* WHAT YOU WILL DO *
Format everything from the line containing "Describe the element" down to the last line as a two-column CSV with the headers line_text and answer, giving one row for each line together with its answer. Place each value in a single quoted field with line breaks replaced by spaces, and leave the pictures out.

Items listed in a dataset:
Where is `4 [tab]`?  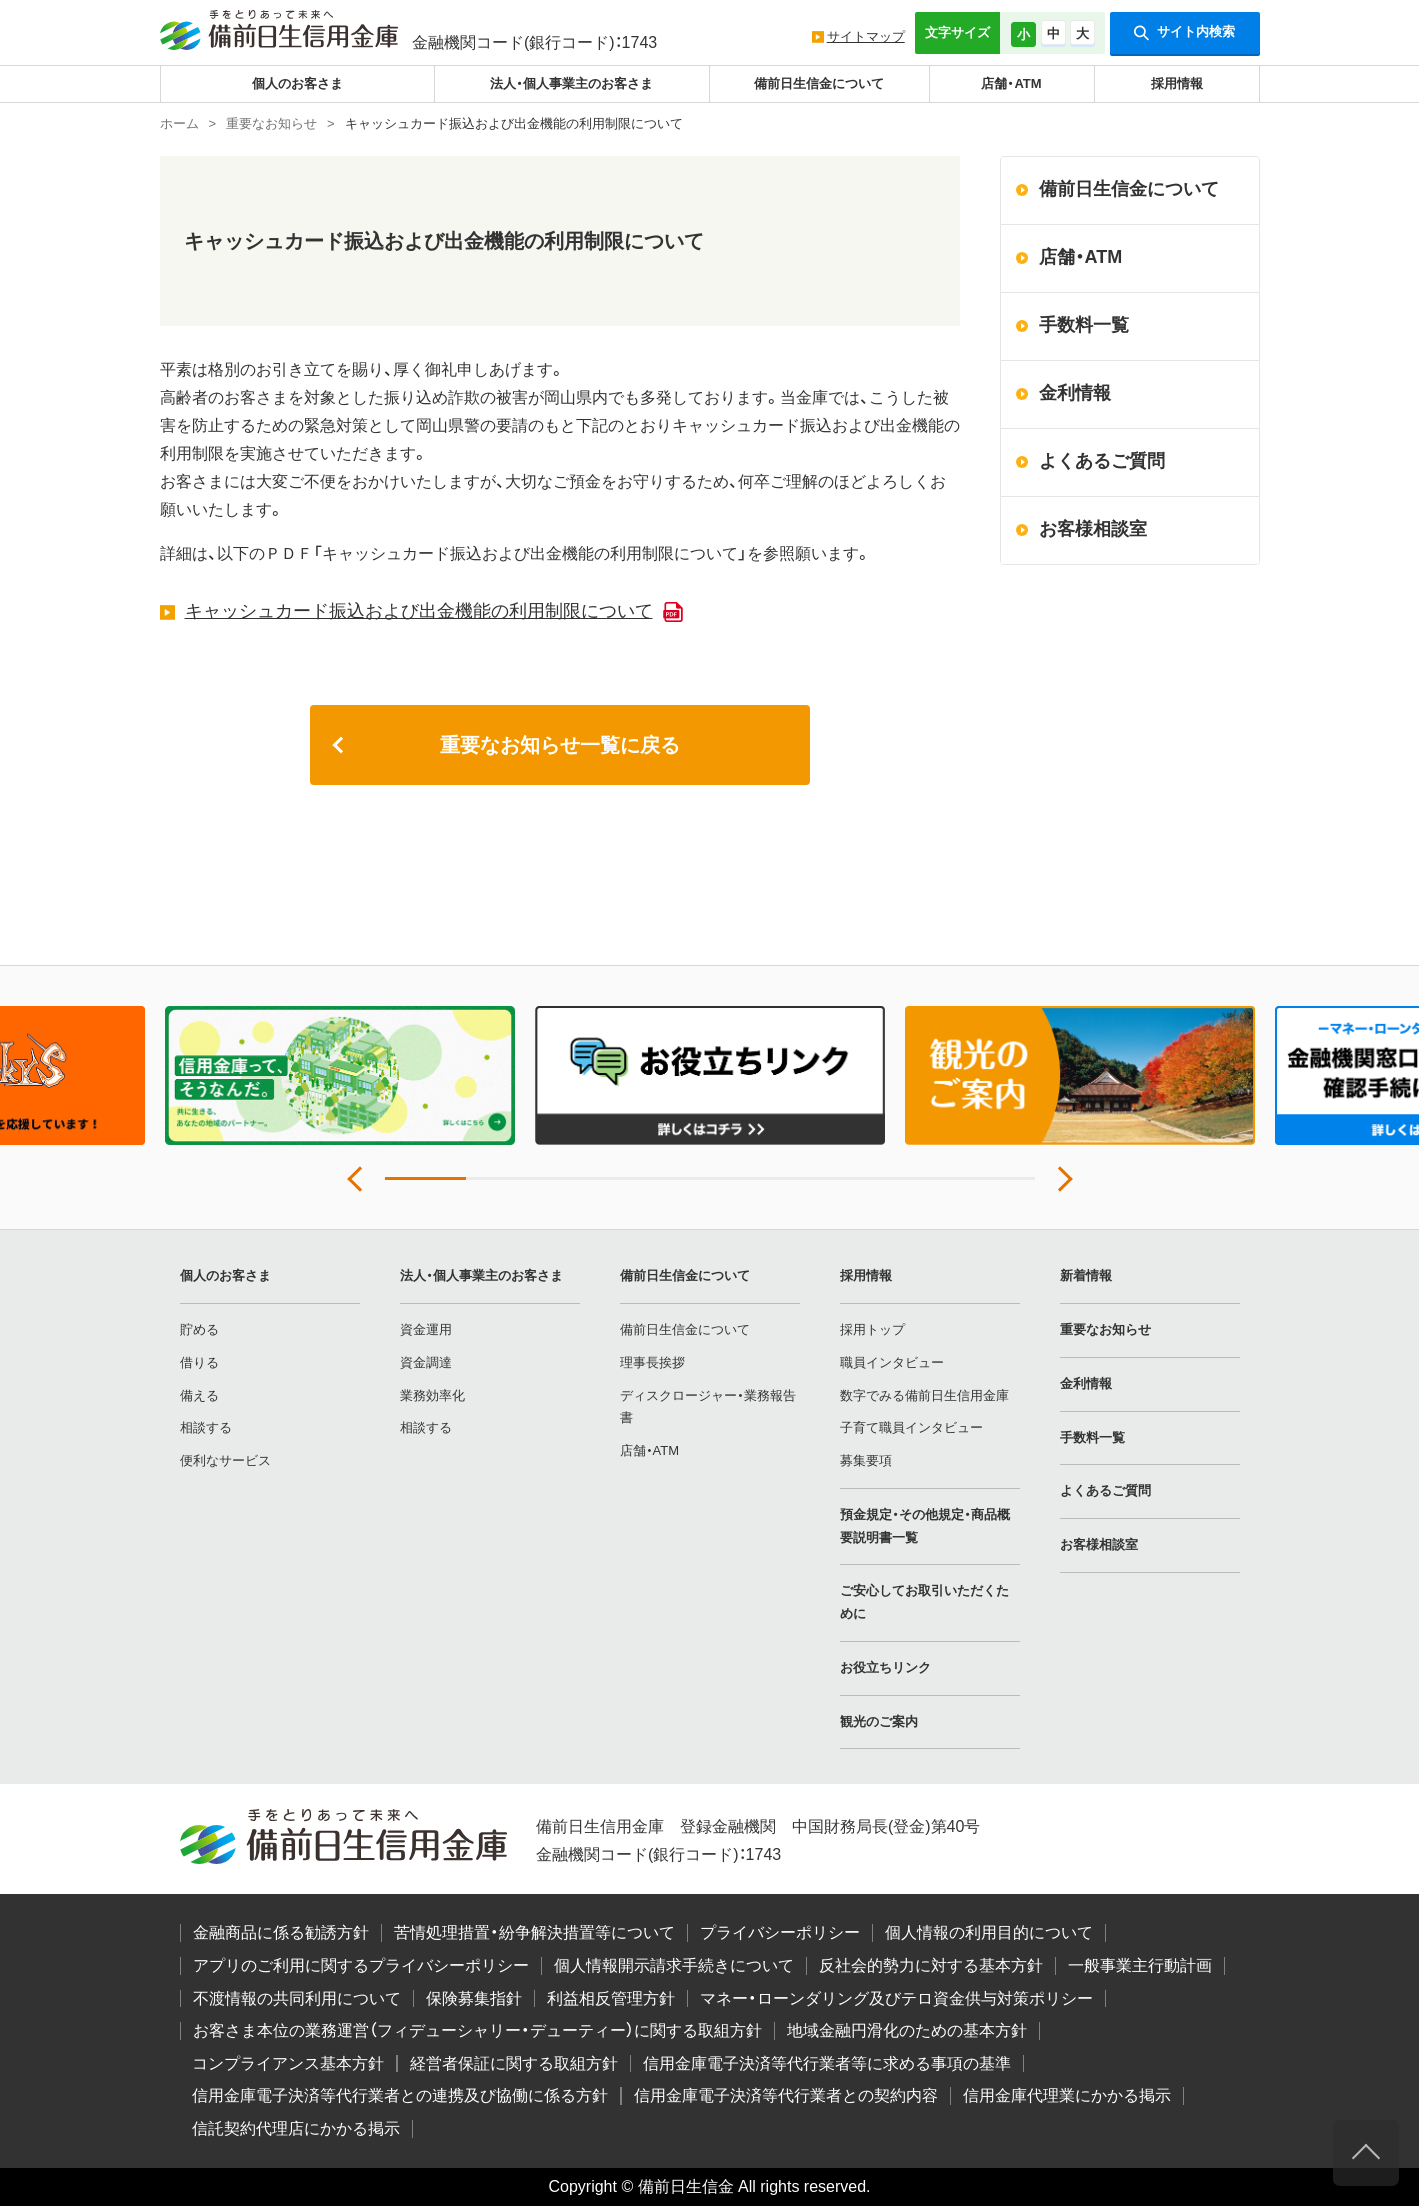
4 [tab] is located at coordinates (668, 1178).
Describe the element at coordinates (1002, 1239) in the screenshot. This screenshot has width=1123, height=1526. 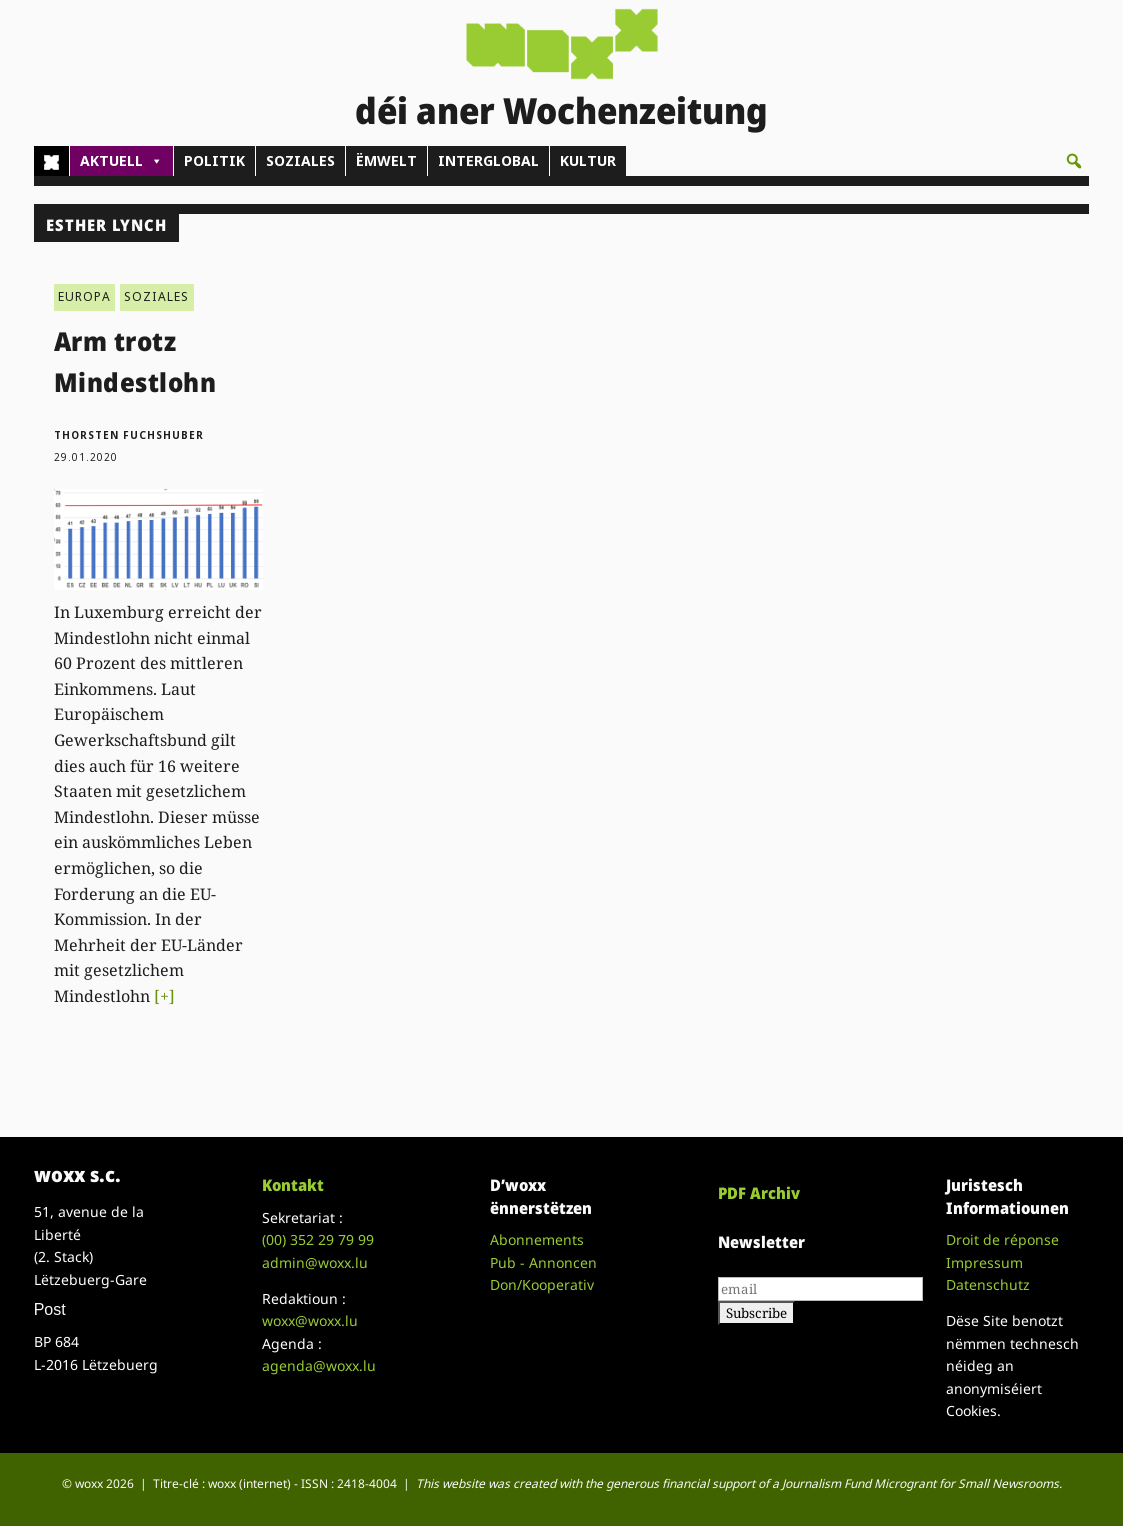
I see `Droit de réponse` at that location.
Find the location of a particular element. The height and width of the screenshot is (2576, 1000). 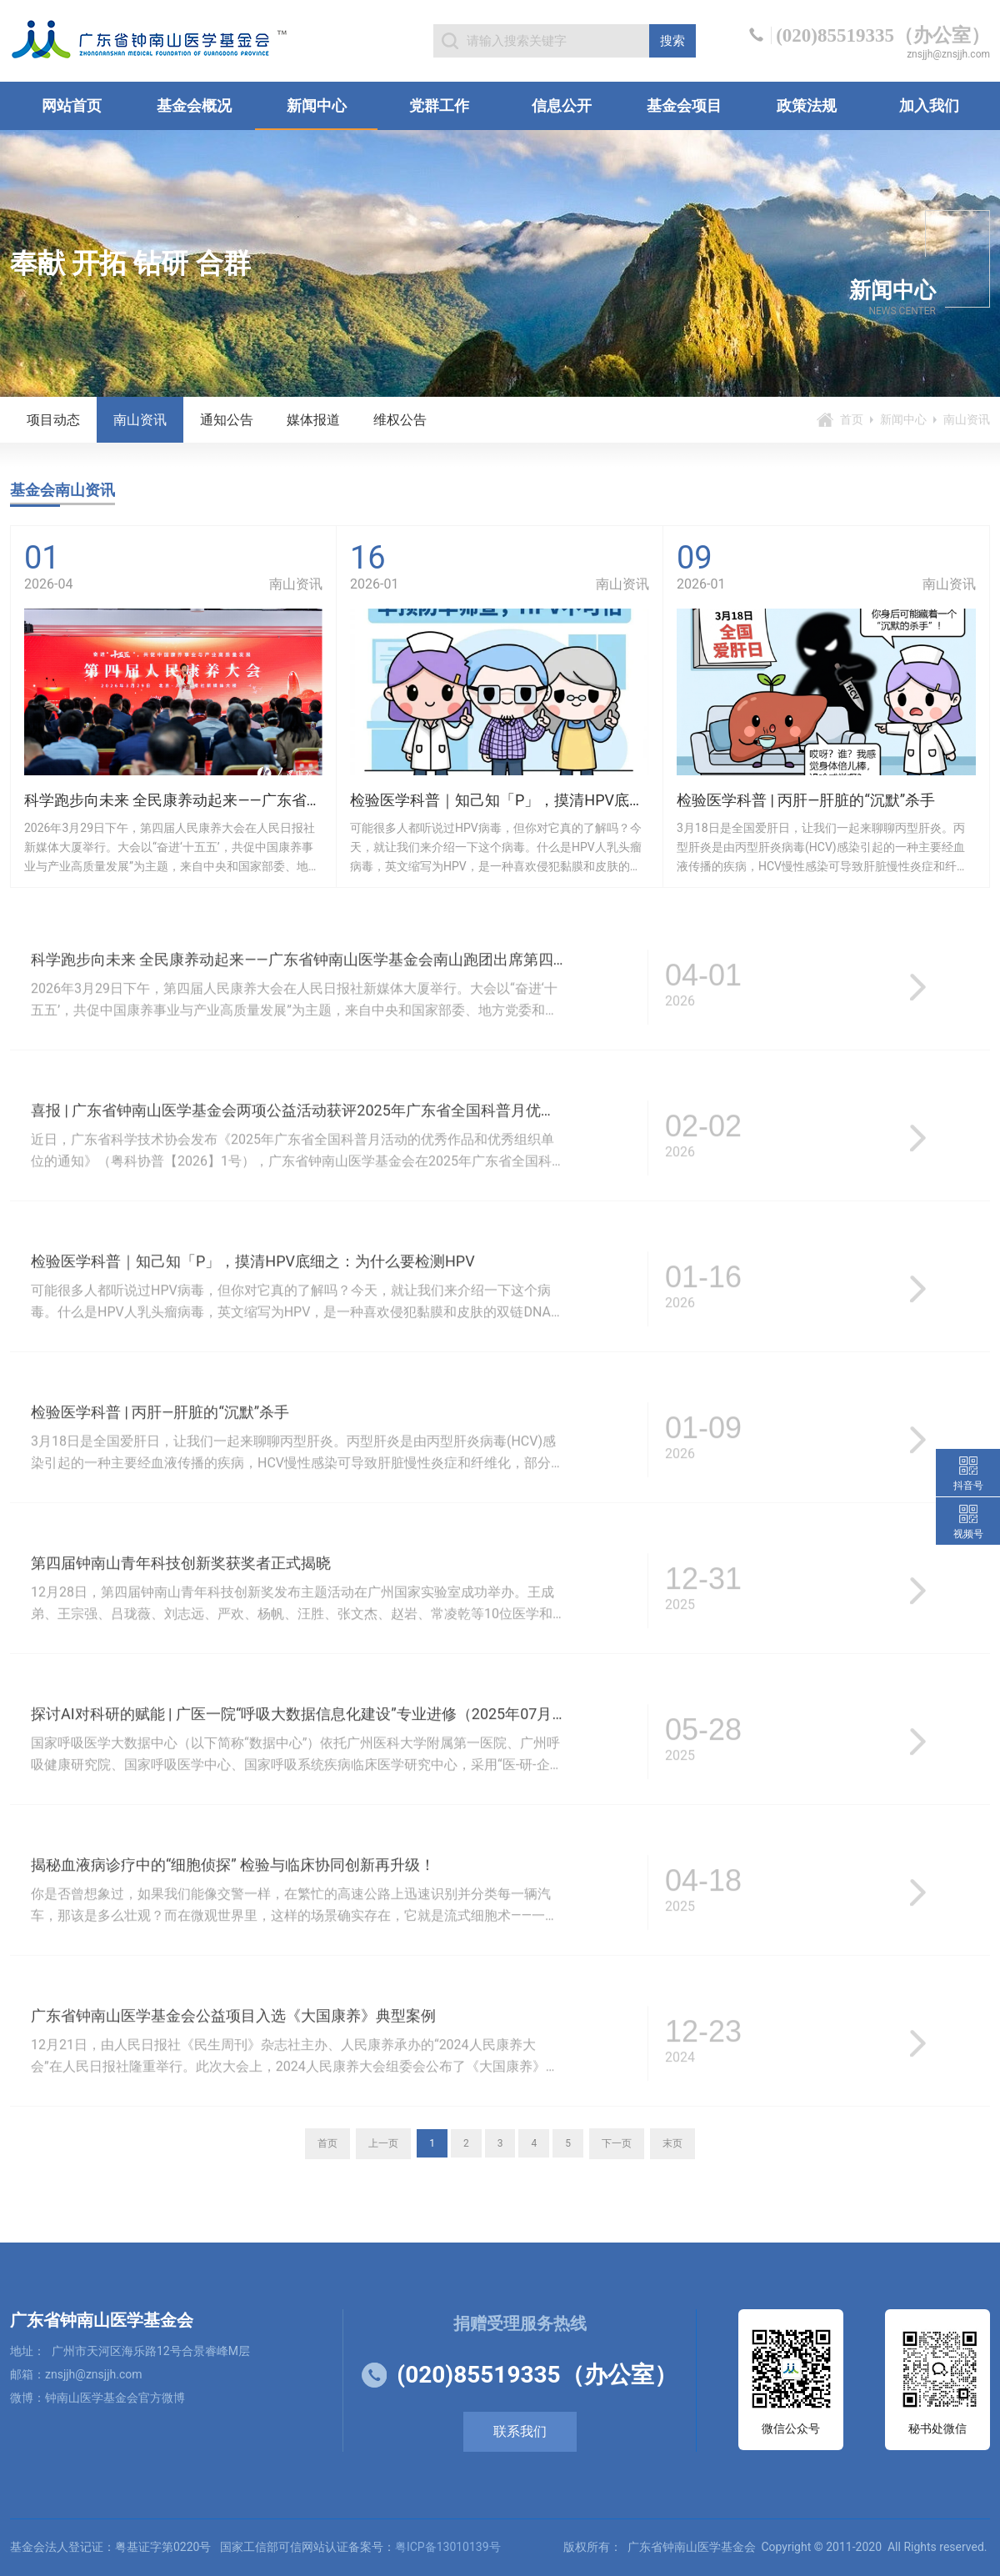

政策法规 is located at coordinates (807, 105).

* EXERCISE ANSWER *
line_text,answer
"Describe the element at coordinates (1002, 1239) in the screenshot. This screenshot has width=1123, height=1526.","I see `Droit de réponse` at that location."
"Find the location of a particular element. The height and width of the screenshot is (2576, 1000).","政策法规 is located at coordinates (807, 105)."